See here:https://en.wikipedia.org/wiki/Ancient_Pueblo_peoples

I think something like those settlements would be a great setting inclusion for you. It's reminiscent of the sort of atmosphere you're going for and should evoke the sorts of imagery that you can easily expand on while staying within your theme. In my opinion, the last thing you'd want is for some sort of "Wild West" theme to intrude itself upon your story. (If you want that, combine your plot with "Gunsmoke", "Wagontrain" or "The Rifleman" and go with that, instead.)


----------



## egpenny (Apr 19, 2014)

Deep under the Sahara there are large bodies of water locked away.  The same could said for your city.

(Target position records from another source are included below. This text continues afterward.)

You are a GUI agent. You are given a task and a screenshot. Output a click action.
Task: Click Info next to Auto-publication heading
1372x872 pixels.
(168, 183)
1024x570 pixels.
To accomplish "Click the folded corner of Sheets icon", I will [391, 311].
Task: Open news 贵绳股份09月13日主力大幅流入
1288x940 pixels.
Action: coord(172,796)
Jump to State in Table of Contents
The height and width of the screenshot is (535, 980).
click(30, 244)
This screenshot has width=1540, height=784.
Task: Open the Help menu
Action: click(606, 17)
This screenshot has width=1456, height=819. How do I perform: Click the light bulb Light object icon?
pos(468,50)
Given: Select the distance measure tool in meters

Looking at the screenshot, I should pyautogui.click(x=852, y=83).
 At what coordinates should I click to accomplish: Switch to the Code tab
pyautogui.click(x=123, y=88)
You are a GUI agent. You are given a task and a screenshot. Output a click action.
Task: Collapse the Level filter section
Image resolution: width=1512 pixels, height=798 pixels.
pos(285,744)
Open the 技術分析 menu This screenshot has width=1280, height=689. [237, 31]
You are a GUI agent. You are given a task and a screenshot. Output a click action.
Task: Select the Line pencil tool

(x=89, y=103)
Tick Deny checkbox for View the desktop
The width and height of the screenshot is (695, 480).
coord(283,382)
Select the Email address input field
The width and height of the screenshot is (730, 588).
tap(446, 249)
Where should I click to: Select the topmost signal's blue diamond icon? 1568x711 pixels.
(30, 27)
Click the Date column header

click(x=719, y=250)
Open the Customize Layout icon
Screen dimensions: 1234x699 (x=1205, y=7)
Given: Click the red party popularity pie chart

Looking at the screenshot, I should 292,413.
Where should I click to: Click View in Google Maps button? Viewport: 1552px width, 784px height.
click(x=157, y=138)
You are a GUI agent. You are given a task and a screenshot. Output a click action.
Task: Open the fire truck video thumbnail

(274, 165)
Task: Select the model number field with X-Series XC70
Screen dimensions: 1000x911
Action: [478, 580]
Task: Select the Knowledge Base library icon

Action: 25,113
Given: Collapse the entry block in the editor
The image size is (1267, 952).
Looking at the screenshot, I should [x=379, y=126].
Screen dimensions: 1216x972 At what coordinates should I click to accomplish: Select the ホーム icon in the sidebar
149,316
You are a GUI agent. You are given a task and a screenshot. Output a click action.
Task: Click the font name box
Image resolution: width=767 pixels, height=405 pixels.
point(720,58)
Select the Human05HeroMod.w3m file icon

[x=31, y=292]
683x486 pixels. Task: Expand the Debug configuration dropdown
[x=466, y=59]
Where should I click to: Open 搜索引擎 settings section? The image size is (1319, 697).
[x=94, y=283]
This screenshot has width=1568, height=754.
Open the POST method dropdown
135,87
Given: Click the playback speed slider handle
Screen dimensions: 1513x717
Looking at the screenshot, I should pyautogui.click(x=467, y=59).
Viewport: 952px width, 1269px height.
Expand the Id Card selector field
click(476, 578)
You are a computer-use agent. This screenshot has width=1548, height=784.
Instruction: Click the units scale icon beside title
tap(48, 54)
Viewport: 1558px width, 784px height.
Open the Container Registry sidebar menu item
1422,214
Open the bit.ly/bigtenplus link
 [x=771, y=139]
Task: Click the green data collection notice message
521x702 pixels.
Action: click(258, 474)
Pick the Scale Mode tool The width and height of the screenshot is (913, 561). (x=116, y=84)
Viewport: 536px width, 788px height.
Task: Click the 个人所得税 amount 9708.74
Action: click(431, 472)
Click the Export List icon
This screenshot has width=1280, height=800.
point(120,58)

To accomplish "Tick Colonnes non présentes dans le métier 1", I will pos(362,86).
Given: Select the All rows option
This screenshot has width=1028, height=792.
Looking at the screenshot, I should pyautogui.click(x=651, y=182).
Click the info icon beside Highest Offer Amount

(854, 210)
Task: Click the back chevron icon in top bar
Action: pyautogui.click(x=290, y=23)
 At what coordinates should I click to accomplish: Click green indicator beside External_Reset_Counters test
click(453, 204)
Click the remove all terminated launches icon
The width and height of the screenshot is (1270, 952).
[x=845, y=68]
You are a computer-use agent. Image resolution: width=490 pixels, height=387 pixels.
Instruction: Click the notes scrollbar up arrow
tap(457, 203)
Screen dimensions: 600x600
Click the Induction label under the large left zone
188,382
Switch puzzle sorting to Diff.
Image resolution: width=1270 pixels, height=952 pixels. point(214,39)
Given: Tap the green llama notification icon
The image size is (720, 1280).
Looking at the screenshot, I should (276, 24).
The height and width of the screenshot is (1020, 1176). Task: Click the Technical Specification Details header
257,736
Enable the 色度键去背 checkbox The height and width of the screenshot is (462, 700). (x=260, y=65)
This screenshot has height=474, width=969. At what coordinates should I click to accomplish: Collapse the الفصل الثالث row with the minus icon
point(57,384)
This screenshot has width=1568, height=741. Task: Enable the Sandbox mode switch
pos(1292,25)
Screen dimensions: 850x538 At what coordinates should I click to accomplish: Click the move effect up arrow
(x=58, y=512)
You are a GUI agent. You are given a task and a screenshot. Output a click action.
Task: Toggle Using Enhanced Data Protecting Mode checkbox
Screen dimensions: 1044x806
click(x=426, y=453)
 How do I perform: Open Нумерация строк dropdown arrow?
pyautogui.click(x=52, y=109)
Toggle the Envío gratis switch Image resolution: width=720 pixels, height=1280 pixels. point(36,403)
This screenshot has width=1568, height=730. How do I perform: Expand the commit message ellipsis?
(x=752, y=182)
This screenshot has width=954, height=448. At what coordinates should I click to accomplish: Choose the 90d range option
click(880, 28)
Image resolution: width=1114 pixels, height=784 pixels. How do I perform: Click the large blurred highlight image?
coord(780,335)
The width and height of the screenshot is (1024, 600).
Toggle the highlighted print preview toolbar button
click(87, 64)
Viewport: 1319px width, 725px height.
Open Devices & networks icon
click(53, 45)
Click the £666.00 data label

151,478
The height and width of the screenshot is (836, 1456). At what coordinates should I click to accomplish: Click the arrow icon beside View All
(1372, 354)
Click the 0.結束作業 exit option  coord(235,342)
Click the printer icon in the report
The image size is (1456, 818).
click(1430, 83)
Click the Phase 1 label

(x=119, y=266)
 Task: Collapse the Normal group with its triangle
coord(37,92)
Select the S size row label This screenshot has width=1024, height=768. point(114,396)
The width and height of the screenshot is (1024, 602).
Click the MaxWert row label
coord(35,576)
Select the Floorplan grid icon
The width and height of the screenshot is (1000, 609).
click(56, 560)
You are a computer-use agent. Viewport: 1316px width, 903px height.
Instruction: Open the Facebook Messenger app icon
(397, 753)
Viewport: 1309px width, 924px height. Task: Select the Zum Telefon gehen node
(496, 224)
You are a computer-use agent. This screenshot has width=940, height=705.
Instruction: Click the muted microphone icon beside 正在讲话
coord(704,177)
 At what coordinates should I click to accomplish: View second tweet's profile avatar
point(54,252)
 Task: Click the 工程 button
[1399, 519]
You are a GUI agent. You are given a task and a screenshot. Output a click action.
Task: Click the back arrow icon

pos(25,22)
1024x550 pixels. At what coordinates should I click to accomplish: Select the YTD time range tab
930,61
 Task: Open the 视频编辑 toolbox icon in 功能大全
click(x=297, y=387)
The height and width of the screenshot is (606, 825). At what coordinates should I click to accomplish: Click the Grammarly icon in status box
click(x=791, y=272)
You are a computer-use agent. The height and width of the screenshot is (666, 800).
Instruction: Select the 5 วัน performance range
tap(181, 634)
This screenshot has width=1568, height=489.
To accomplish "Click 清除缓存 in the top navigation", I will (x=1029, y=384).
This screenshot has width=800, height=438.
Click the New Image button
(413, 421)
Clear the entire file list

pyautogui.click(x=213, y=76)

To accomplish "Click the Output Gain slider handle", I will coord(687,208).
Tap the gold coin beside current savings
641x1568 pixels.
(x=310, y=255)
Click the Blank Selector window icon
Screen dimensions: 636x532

If the city was grew from mining, there might have been a few hard rock miners with the ability and foresight to drill for H2O.  Or, take a page from history and use a system of covered canals to bring winter water from the mountains to underground cisterns.  It's fiction, make it halfway logical and it will work to suspend belief in the reader.  As far as the climate goes people will live anywhere, regardless of climate.  All they need is the ability to survive.  I've been in the Sahara, in places where it looked like nothing bigger than a scorpion could live,  and seen a guy go by on a camel who looked pretty darn casual, like he was just out enjoying a little ride; no big.


----------